W książce „Aleja włókniarek” Marta Madejska cytuje Leszka Balcerowicza, który w 1990 r. na mównicy sejmowej mówił, iż czas na gospodarkę, w której „liczą się umiejętności, wiedza, talent (…) chęć do pracy” i trzeba zerwać z „fałszywą grą, w której ludzie udają, iż pracują, a państwo udaje, iż płaci”. Miasta takie jak Łódź upadały, sprzęty wyprzedawano za bezcen, a ludzie, którzy przepracowali całe swoje życie, dowiadywali się, iż w sumie to te lata mogli przeleżeć na kanapie, jak ujął to Kazik.
------------------------------
_WYKONAJ POLECENIA_
a. W którym roku, według fragmentu, Leszek Balcerowicz przemawiał na mównicy sejmowej?
b. Zamień w fragmencie „Łódź” na „Wałbrzych” i przepisz jego część od słów „W książce „Aleja” aż do słów „ujął to Kazik.” włącznie.
------------------------------
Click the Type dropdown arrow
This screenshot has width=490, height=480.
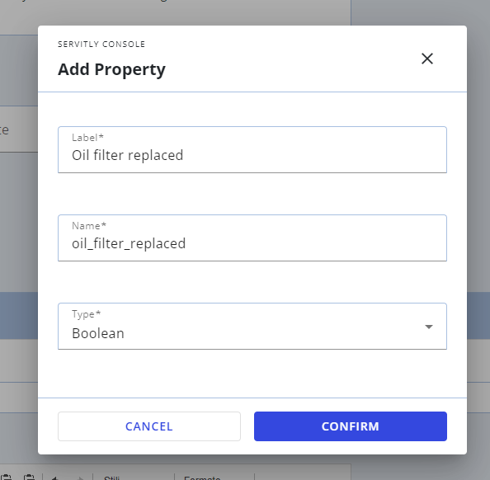click(429, 327)
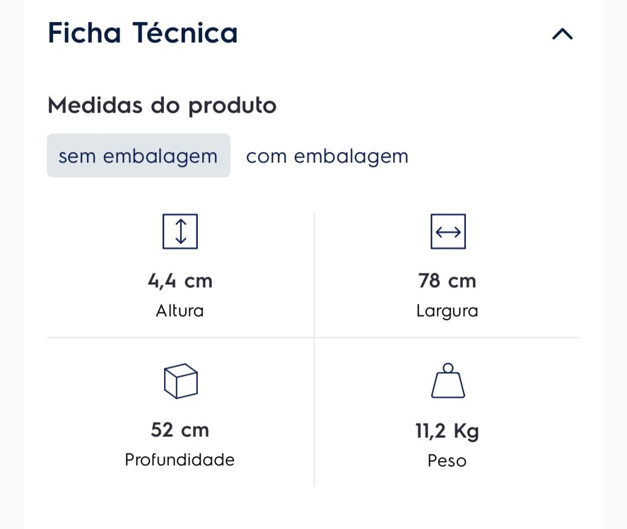
Task: Click the Profundidade label
Action: point(180,460)
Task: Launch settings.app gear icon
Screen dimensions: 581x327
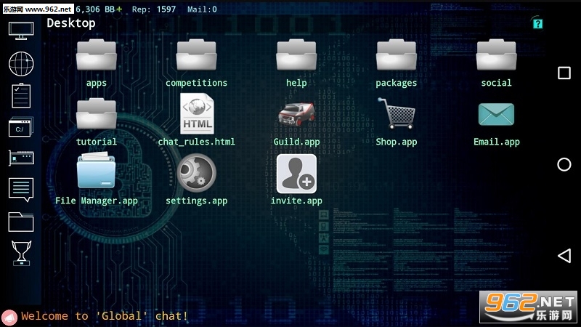Action: pyautogui.click(x=196, y=173)
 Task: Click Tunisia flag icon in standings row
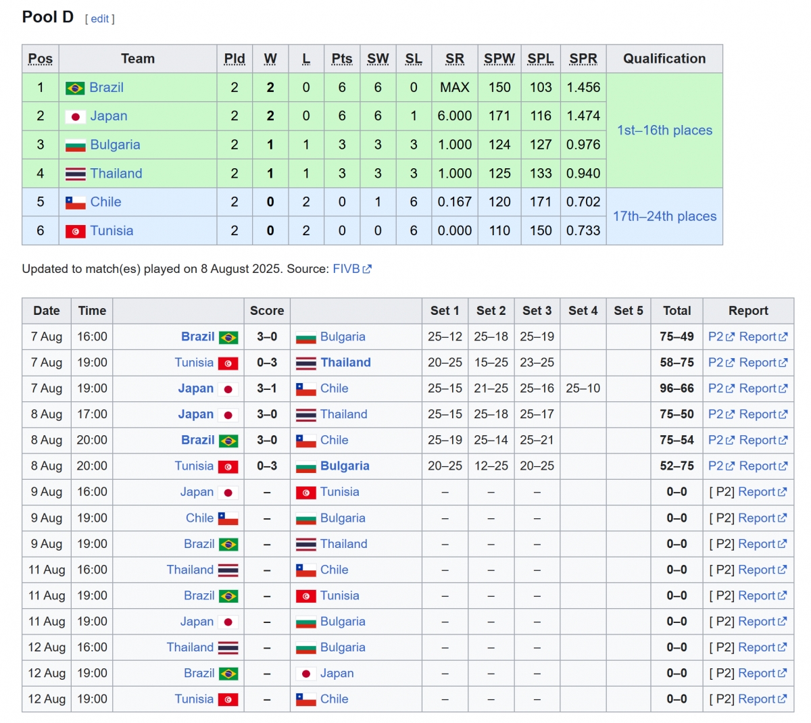75,232
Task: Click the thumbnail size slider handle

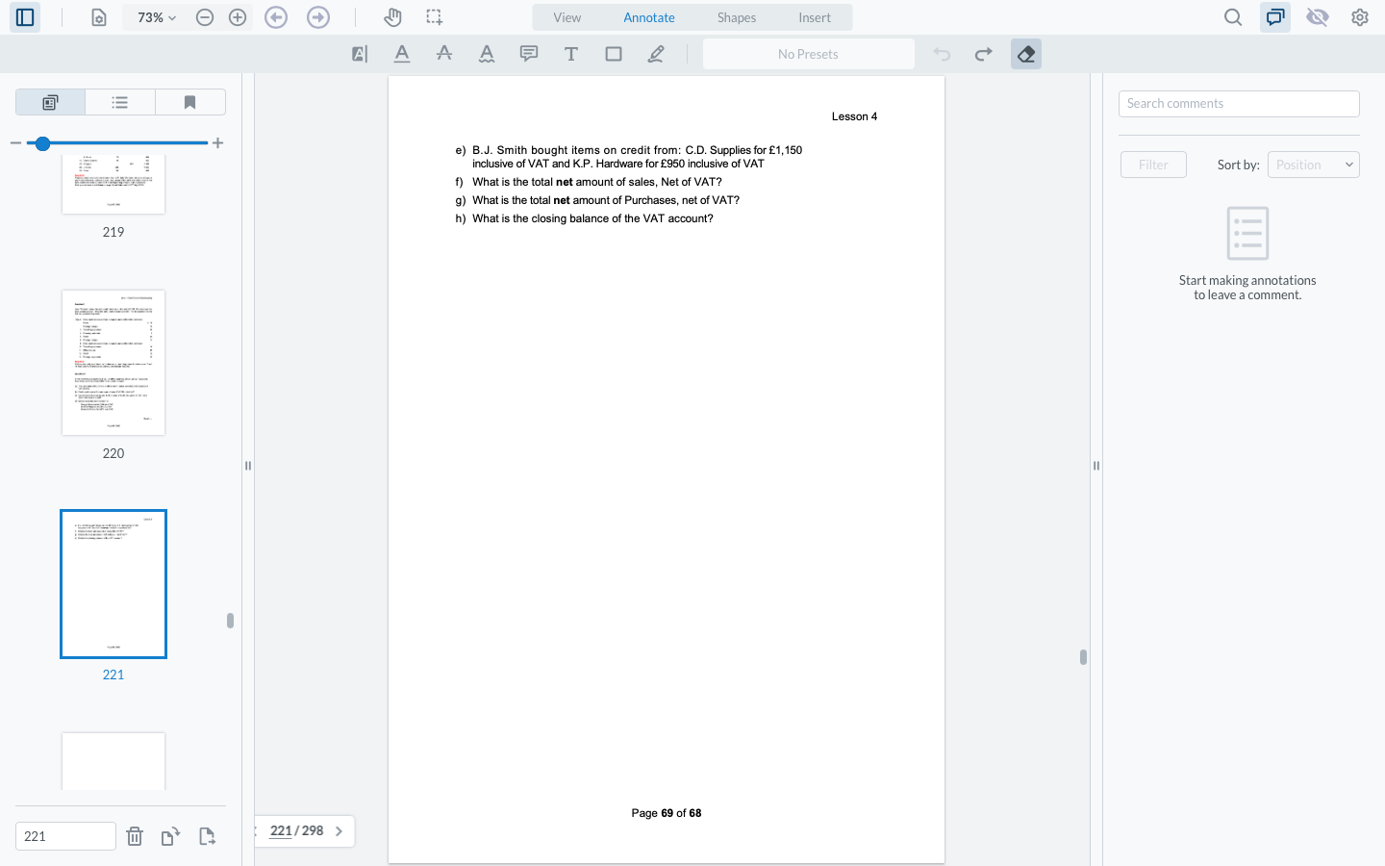Action: pos(42,143)

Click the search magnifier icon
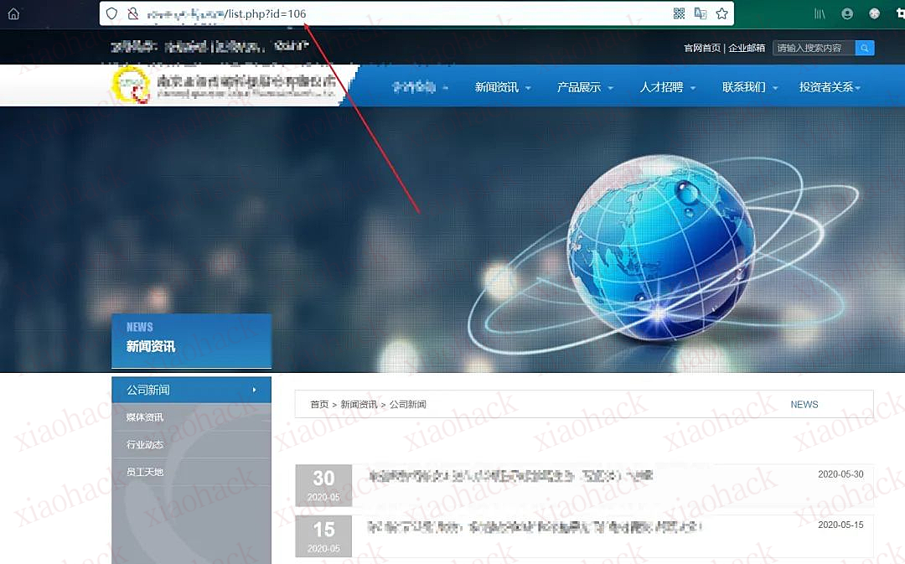point(865,48)

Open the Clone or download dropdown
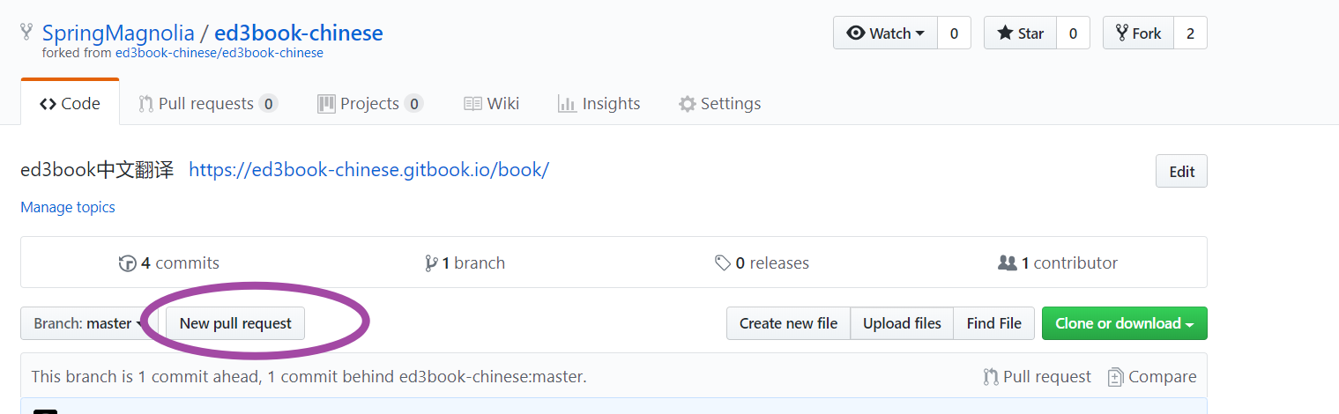[x=1124, y=323]
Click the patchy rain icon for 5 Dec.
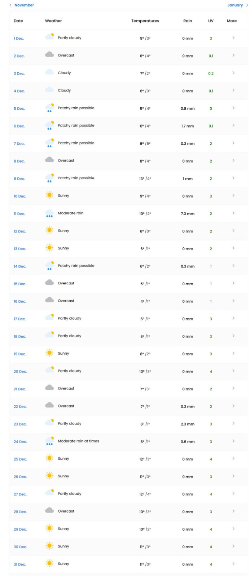This screenshot has height=576, width=250. (49, 108)
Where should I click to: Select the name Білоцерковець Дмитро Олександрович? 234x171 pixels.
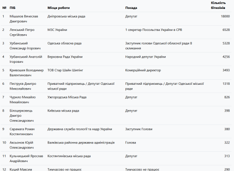coord(22,116)
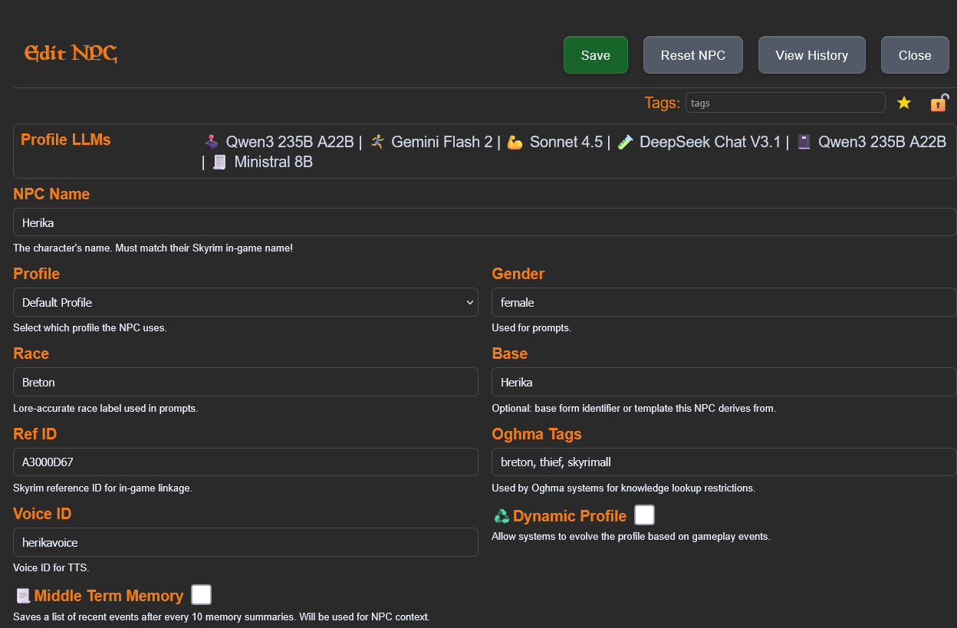957x628 pixels.
Task: Enable the Dynamic Profile checkbox
Action: click(x=644, y=515)
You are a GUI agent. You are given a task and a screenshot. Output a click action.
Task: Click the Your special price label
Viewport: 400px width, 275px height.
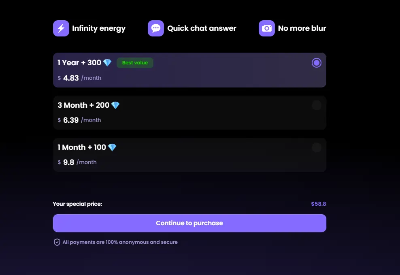(x=77, y=204)
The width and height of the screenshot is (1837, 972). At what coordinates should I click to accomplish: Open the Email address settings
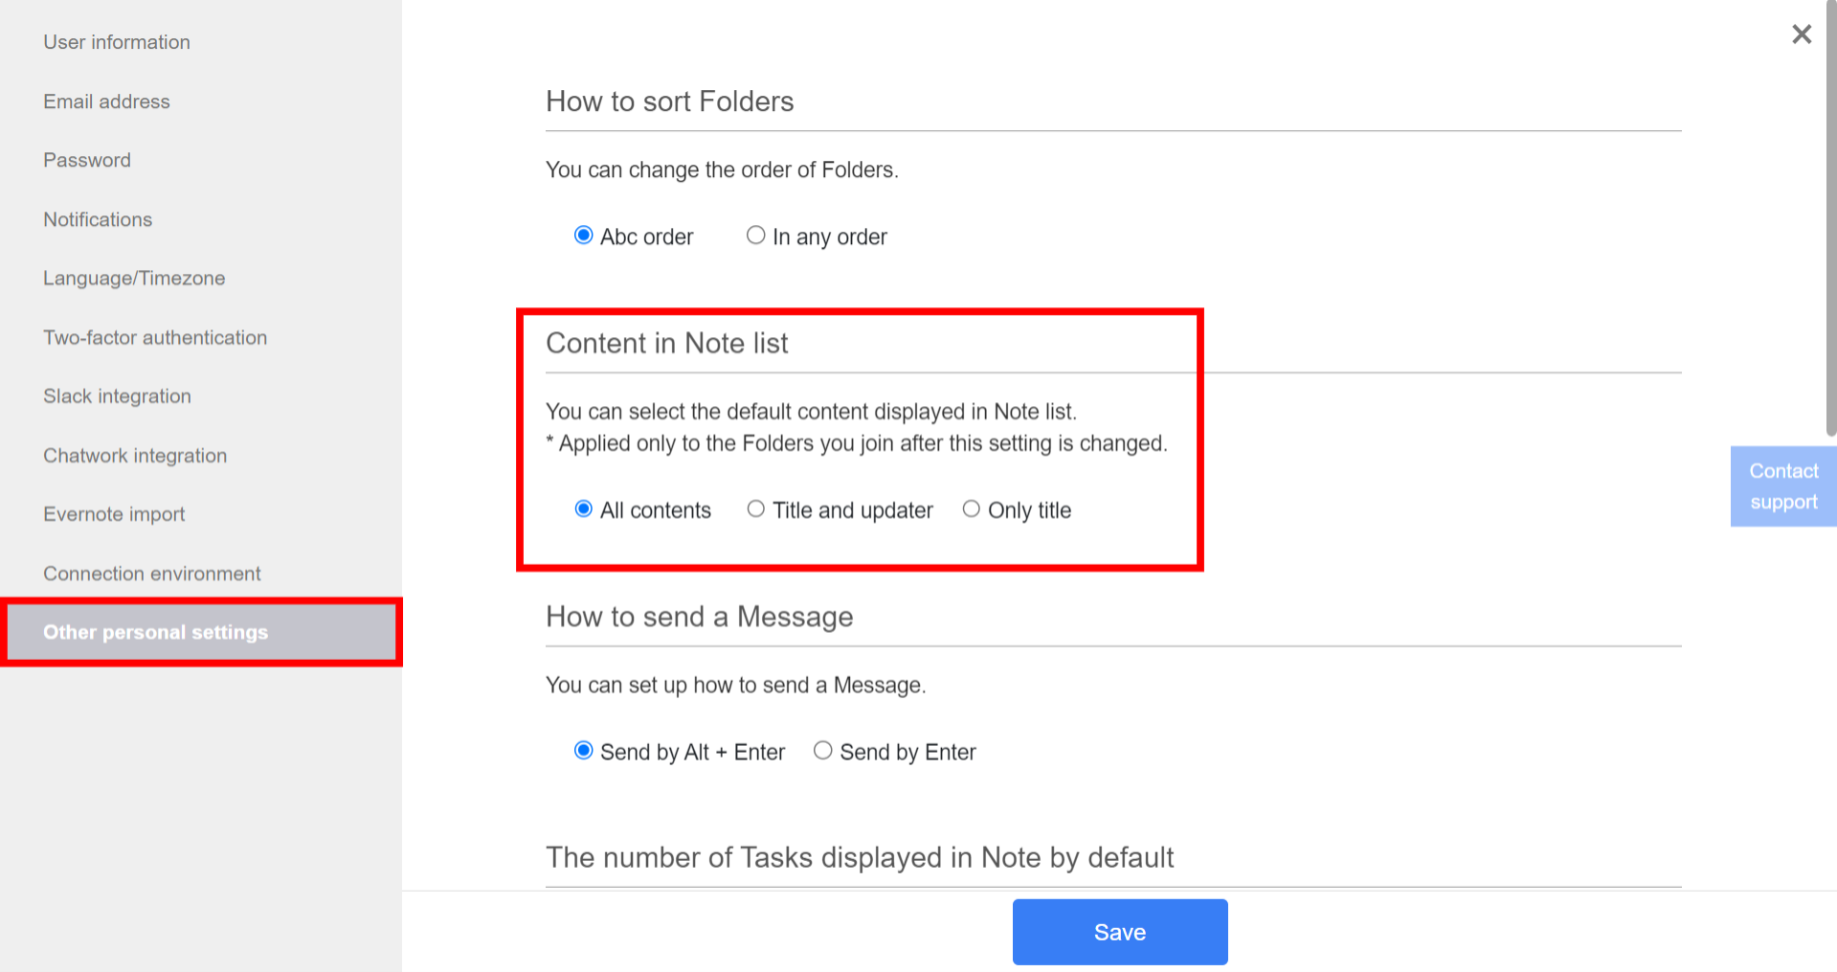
------------------------------
_ODPOWIEDZI PO KOLEI_
a. W 1990 roku.

b.
W książce „Aleja włókniarek” Marta Madejska cytuje Leszka Balcerowicza, który w 1990 r. na mównicy sejmowej mówił, iż czas na gospodarkę, w której „liczą się umiejętności, wiedza, talent (…) chęć do pracy” i trzeba zerwać z „fałszywą grą, w której ludzie udają, iż pracują, a państwo udaje, iż płaci”. Miasta takie jak Wałbrzych upadały, sprzęty wyprzedawano za bezcen, a ludzie, którzy przepracowali całe swoje życie, dowiadywali się, iż w sumie to te lata mogli przeleżeć na kanapie, jak ujął to Kazik.